Milliyet Gazetesi’nin 1.2.2015 tarihli baskısında “Tuz Gölü eylem planına rağmen çevre ilçelerin kanalizasyonları göle akıyor” başlıklı haberini okuduk. Şubat 2016’da Nevşehir Hacı Bektaş Veli Üniversitesi’nde hazırlanan bir makale, “Konya İlinden kaynaklanan atık suların, D.S.İ. sulama kanalı vasıtasıyla Tuz Gölü’ne kadar ulaştığı, sudaki ağır metal konsantrasyonlarının Tuz Gölünde ağır metal kirliliğine neden olduğu belirtilmektedir” cümlesiyle başlıyordu. Aradan geçen yıllar içinde yapılan çalışmalarla, nihayet geçtiğimiz yıl, Konya’nın atık sularının arıtması tamamlanabildi.  Geçtiğimiz Ocak ayında Konya Postası Gazetesi’nde, “Tuz Gölü’ne ulaşan Konya kaynaklı atıkların başta metal kirliliği olmak üzere bir kirliliğe neden olmadığı çalışmada belirtilmektedir. Ayrıca bu atık suların tarım amaçlı kullanımında da sakınca görülmediği araştırmada belirtilmiştir” cümlesiyle, 2016’daki araştırmaya atıf yapılmaktadır.

Konya atık su projesi tamamlandı ama Tuz Gölü’ne başka atıklar gelmiyor mu?

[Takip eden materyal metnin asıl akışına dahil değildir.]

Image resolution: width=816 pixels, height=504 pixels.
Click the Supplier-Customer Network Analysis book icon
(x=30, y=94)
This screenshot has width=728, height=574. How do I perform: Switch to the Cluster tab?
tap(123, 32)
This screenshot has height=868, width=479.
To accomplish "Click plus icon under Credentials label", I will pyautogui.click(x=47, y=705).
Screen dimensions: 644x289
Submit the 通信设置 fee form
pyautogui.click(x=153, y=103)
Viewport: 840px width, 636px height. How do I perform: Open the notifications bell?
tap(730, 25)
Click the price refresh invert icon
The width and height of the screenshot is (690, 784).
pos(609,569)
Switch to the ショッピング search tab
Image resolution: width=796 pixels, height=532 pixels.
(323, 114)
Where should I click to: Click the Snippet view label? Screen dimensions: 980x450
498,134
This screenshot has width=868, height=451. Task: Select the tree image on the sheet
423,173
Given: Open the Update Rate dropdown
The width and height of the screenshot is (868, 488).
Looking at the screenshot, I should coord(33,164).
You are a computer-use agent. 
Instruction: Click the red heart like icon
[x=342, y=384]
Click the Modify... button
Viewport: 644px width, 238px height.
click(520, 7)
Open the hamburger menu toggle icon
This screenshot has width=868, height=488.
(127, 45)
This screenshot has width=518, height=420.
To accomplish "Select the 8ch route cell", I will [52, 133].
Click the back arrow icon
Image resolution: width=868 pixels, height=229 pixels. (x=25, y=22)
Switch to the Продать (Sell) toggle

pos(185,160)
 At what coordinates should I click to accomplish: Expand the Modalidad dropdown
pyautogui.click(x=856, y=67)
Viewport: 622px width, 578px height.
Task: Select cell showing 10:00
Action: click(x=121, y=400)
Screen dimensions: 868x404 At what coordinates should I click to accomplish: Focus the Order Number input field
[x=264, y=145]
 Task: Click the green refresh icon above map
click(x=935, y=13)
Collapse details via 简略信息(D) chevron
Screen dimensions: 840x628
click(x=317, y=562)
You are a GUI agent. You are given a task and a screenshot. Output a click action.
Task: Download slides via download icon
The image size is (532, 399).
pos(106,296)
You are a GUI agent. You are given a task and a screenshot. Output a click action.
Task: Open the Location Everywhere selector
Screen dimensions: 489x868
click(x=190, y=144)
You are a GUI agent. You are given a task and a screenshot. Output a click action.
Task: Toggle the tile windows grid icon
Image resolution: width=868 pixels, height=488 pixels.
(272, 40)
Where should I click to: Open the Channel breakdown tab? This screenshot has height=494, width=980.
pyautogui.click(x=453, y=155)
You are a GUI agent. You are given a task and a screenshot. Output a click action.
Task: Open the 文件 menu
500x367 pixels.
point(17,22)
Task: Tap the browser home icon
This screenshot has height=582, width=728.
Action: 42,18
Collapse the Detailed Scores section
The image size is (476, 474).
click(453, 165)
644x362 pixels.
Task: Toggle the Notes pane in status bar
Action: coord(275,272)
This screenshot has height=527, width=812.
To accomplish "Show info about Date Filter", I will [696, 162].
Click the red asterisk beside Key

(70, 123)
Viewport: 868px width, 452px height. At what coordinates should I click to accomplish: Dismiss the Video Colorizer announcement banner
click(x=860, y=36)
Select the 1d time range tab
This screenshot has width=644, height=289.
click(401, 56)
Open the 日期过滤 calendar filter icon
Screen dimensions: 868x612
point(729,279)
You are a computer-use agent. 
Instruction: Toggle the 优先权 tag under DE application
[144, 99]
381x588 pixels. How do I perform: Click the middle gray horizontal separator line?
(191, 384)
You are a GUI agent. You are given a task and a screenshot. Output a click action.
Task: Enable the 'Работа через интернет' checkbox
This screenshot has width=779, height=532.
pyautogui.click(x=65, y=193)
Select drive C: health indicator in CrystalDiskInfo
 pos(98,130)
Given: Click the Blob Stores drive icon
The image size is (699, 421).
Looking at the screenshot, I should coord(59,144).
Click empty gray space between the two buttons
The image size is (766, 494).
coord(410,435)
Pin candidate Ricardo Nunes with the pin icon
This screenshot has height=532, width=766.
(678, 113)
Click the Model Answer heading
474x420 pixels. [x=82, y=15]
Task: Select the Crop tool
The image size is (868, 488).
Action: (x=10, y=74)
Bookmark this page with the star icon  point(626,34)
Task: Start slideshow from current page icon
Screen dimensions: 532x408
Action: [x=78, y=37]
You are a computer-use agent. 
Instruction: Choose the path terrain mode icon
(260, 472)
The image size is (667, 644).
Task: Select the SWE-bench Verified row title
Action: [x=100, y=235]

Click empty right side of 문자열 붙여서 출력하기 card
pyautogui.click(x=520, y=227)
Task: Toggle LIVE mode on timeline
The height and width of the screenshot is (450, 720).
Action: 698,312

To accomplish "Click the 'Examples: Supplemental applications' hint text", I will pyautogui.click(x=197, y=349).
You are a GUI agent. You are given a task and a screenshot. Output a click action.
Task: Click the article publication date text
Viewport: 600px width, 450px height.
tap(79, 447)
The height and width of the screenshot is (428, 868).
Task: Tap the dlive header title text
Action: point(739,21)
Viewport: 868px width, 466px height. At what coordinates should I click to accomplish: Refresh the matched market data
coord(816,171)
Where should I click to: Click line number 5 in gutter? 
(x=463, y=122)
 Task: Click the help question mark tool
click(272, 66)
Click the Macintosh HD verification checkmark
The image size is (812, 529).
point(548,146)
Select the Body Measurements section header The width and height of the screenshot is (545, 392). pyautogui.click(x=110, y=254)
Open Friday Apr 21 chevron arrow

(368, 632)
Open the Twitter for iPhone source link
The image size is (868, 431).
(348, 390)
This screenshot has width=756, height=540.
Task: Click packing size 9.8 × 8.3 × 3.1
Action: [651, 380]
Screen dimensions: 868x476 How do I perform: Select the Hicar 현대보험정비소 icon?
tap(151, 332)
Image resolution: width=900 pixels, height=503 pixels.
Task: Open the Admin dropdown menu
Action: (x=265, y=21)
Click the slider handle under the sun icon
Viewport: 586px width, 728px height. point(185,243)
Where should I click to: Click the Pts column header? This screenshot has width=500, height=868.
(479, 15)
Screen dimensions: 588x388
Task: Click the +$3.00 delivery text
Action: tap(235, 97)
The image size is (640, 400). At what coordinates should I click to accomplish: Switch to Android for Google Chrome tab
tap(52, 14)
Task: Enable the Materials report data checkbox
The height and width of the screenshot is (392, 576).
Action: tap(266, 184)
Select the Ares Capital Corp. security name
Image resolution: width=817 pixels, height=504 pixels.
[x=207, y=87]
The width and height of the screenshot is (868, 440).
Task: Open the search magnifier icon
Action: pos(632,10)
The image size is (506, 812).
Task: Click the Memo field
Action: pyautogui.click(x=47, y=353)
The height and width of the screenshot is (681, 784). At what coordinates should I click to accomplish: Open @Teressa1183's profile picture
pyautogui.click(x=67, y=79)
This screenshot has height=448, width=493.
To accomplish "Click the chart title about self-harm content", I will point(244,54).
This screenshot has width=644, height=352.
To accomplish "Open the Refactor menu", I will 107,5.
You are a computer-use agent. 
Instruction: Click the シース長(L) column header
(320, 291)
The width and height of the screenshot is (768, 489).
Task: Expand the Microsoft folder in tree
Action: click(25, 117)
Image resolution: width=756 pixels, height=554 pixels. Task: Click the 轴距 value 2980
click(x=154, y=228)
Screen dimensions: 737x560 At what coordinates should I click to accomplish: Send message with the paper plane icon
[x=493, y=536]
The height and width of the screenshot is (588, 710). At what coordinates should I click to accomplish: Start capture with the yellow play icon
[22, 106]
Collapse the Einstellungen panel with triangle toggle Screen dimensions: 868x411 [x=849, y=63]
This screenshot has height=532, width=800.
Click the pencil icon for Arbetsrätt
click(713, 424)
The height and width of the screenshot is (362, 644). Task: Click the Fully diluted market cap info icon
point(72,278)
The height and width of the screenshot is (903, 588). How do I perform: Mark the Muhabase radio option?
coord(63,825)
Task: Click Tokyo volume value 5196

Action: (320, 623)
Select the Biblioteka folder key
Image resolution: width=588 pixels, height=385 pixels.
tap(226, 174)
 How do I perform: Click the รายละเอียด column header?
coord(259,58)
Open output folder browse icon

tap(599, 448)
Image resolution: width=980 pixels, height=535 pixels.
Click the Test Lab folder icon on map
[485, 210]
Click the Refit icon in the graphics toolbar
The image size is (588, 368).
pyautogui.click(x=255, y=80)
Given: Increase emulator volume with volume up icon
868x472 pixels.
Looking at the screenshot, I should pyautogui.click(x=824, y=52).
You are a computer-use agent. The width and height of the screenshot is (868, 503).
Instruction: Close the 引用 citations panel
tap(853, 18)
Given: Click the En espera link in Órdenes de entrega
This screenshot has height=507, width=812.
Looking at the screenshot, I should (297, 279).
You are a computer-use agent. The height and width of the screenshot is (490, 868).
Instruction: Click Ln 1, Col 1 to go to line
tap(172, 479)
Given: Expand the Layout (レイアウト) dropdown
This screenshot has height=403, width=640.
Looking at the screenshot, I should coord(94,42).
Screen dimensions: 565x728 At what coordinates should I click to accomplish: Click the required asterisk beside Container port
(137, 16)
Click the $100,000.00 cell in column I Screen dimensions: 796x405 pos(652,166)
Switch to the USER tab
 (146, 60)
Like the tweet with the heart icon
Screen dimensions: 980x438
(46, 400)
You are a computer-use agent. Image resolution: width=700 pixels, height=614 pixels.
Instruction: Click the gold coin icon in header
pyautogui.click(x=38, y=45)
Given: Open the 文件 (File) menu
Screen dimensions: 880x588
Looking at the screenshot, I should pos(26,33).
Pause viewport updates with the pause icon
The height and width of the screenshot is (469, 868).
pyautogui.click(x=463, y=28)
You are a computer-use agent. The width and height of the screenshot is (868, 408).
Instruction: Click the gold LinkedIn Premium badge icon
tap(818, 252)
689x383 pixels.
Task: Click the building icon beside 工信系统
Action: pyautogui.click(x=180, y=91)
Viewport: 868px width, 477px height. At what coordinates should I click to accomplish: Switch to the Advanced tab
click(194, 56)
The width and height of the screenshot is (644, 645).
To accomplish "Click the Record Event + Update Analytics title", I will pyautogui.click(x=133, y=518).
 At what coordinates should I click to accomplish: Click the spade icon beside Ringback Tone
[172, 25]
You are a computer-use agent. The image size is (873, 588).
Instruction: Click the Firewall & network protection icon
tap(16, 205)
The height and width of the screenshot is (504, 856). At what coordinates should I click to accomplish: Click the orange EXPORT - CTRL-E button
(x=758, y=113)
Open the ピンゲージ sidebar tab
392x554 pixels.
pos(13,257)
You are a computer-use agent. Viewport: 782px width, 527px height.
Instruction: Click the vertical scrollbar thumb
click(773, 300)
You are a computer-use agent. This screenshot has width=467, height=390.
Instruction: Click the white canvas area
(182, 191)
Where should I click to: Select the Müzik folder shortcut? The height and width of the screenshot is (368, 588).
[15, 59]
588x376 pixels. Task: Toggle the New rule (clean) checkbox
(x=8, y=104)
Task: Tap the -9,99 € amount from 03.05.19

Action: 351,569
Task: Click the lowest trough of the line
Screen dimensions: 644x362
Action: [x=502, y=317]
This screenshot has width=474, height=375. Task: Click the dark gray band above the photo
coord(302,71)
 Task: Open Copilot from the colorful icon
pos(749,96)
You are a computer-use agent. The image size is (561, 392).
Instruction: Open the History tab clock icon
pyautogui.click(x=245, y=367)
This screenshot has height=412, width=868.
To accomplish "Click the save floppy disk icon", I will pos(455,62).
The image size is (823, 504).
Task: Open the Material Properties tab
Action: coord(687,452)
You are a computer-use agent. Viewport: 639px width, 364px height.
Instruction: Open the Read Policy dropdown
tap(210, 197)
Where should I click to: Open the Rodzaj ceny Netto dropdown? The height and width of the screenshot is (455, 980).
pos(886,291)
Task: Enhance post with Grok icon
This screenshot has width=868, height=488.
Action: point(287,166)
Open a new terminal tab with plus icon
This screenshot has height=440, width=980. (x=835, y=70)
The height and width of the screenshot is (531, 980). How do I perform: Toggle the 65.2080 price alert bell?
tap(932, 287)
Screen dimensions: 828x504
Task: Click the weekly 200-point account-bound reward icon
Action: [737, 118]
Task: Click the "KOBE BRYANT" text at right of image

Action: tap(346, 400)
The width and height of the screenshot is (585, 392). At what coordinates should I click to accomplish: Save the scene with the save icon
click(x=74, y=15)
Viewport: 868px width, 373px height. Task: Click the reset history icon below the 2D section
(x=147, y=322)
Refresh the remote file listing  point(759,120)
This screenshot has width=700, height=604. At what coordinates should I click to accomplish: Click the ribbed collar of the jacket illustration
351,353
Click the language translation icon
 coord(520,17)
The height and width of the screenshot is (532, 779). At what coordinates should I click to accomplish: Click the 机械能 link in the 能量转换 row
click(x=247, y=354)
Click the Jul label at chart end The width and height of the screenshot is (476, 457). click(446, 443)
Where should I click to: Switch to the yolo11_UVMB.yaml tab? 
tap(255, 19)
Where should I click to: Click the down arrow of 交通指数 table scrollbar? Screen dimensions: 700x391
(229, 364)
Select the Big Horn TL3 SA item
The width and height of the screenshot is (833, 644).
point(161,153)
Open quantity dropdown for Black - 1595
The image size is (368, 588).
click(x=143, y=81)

ASKİ’nin 2022’de yayımladığı Stratejik Çevresel Değerlendirme Raporunda, Şereflikoçhisar “İlçe merkezinde rüzgârlı havalarda kanalizasyon sistemine giren rüzgâr, atıksu kokusunu evlerin içindeki giderlere kadar taşımaktadır” deniliyor. Tuzgölü Haber Gazetesinde belirtildiğine göre 2021’de atık su arıtma tesisiyle ilgili çalışmayı yarım bırakan müteahhite iş tekrar verildi mi bilemiyoruz. Suyu çok azalmış olsa da Tuz Gölü’nün milyonlarca tonluk tuzu, milyonlarca yıldır oluşmaya devam ediyor ve çıkarılan tuz ülke ekonomisine katkıda bulunuyor.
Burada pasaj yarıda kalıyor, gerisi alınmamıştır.